Discriminative Segmental Cascades

Paper

Hao Tang, Weiran Wang, Kevin Gimpel, Karen Livescu, Discriminative Segmental Cascades for Feature-Rich Phone Recognition, ASRU, 2015

Download

scrf-fbd0c0a.tar.gz

Build

You will need a C++11 compatable compiler to build, e.g., GCC 4.9 or higher.

tar scrf-fbd0c0a.tar.gz
cd scrf-fbd0c0a
for d in ebt opt la autodiff speech scrf; do
    CXXFLAGS="-O2" make -C $d
done

File Format

A frame batch file contains all frames of all utterances. It can contain MFCCs or DNN phone posteriors, and DNN phone log posteriors are used in the paper. Here's an example of frame batch file.

01.mfc
0.1 0.2 0.3 0.4
0.2 0.4 0.6 0.8
0.3 0.6 0.9 1.2
.
02.mfc
0.4 0.3 0.2 0.1
0.8 0.6 0.4 0.2
1.2 0.9 0.6 0.3
.

Each utterance starts with a name and ends with a dot “.” with frames inbetween. Each line corresponds to one frame separated by a space.

A lattice batch file contains lattices. Here's an example of a lattice batch file.

01.lat
0 time=0
1 time=100
2 time=200
#
0 1 label=<s>,f1=0.1,f2=0.2
1 2 label=a,f1=0.3,f2=0.4
2 3 label=</s>,f1=0.5,f2=0.6
.
02.lat
0 time=0
1 time=50
2 time=80
3 time=120
#
0 1 label=<s>,f1=0.1,f2=0.2
0 2 label=b,f1=0.3,f2=0.4
1 2 label=a,f1=0.5,f2=0.6
1 3 label=b,f1=0.7,f2=0.8
2 3 label=</s>,f1=0.9,f2=1.0
.

Similar to the frame batch format, each lattice starts with a name and ends with a dot “.” with one lattice inbetween. Each lattice has a set of vertices and edges, and they are separated with the pound sign “#”. In the above example, each edge has a label and two fields f1 and f2. The additional key-value pairs can be used as external features.

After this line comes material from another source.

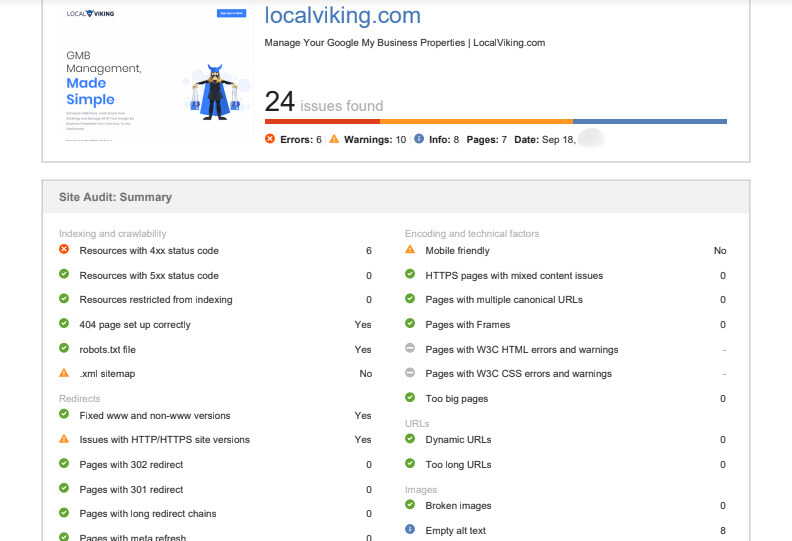
Task: Click the Site Audit: Summary header
Action: click(115, 197)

Each vertex has an id and a sequence of key-value pairs. Key-value pairs are separated with commas “,”. In the above example, each vertex has a time. Each edge has a tail vertex, a head vertex, and key-value pairs.

Features

The following are features you can specify to the --features option.

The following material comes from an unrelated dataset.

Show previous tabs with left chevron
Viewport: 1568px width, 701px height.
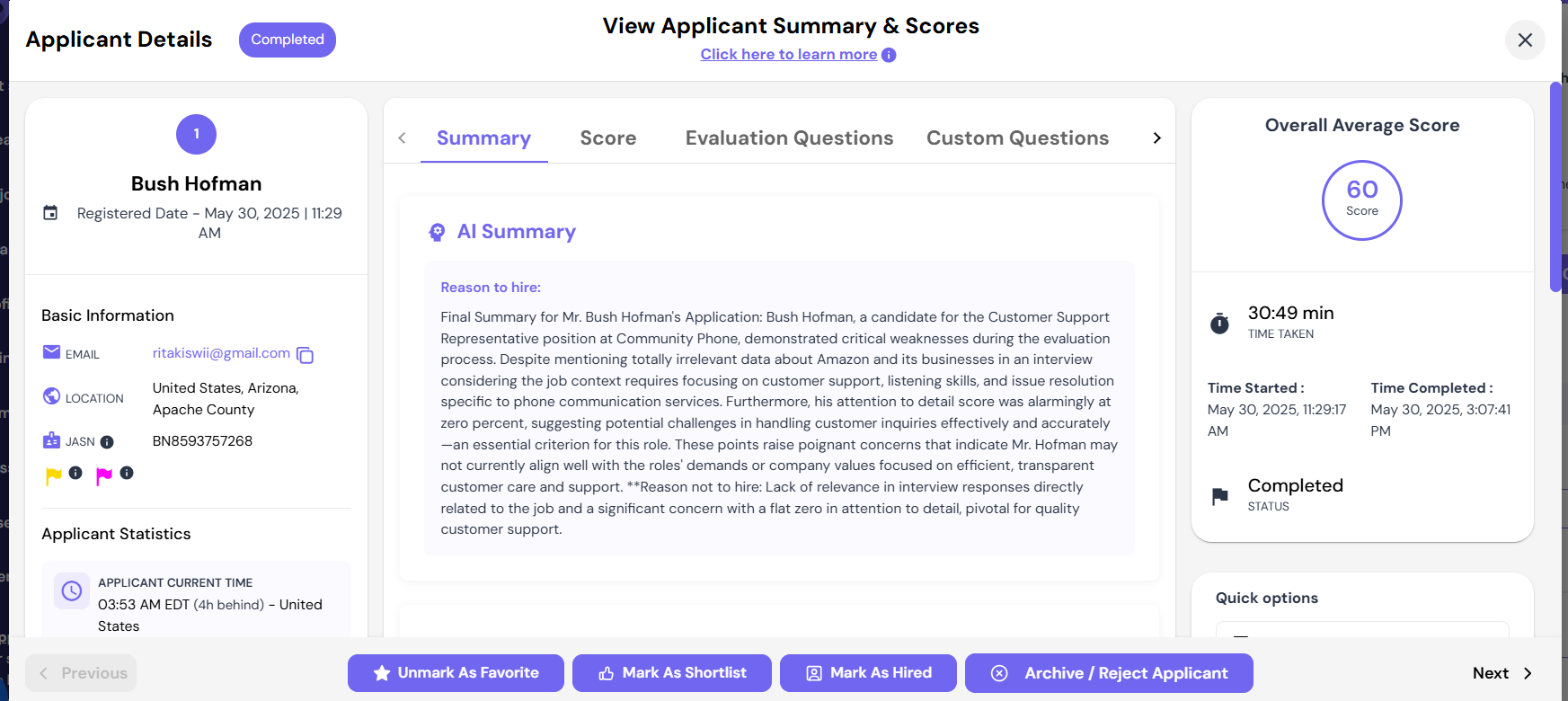point(402,138)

You can append “@1” if you want to make first-order features, i.e., lexicalize features with a single label. Similarly, you can append “@0” and “@2” to make zeroth-order and second-order features respectively.

External features annotated on the lattices can be specified with ext:<name> where <name> is the feature name.

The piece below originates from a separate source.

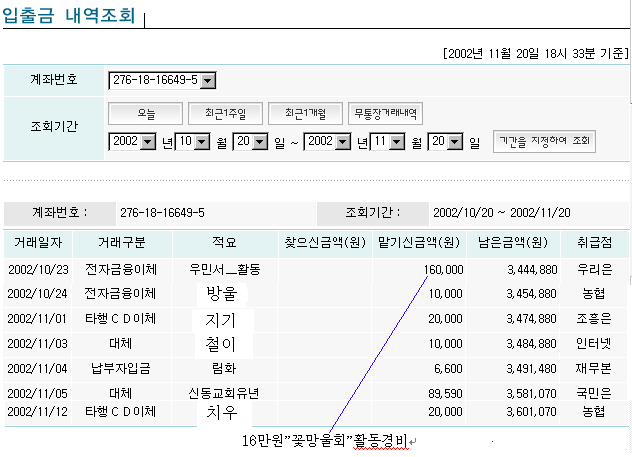This screenshot has height=457, width=632.
Task: Click the 신동교회유년 memo entry
Action: pos(223,394)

For example, if you want to use first-order frame averages and length indicators and zeroth-order external feature f1 and f2, you can say --features frame-avg@1,length-indicators@1,ext:f1@0,ext:f2@0.

Model Parameters

Model paramters are stored in json dictionary. The dictionary has strings as keys and vectors of doubles as values.

The simplest parameter file is just the empty dictionary as follows.

{}

This is useful as the initial model for training.

Example

To set up an experiment, we can have a zero model.

echo '{}' > param-0
echo '{}' > opt-data-0

The ground truths are stored in linear-chain graphs in train.slat. The training frames are stored in train.mfc.

To train a model with first-order frame averages and length indicators, we can run the following command.

scrf/learn \
    --frame-batch train.mfc \
    --ground-truth-batch train.slat \
    --param param-0 \
    --opt-data opt-data-0 \
    --loss hinge \
    --features frame-avg@1,length-indicators \
    --lm unigram \
    --step-size 0.1 \
    --max-seg 30 \
    --output-param param-1 \
    --output-opt-data opt-data-1

The --max-seg option limits maximum duration of a segment. A language model, in ARPA format, needs to be specified with the --lm option.

After getting the trained model, we can run the following command to get the prediction results.

scrf/predict \
    --frame-batch dev.mfc \
    --param param-1 \
    --lm unigram \
    --max-seg 30

To prune the first-pass hypothesis space, you can run the following command.

scrf/prune
    --frame-batch dev.mfc \
    --param param-1 \
    --lm unigram \
    --max-seg 30 \
    --alpha 0.8 \
    --output train-0.8.slat

The lattices are saved in train-0.8.slat. You can then annotate the lattices with more features and run scrf/learn to train a model for the second pass.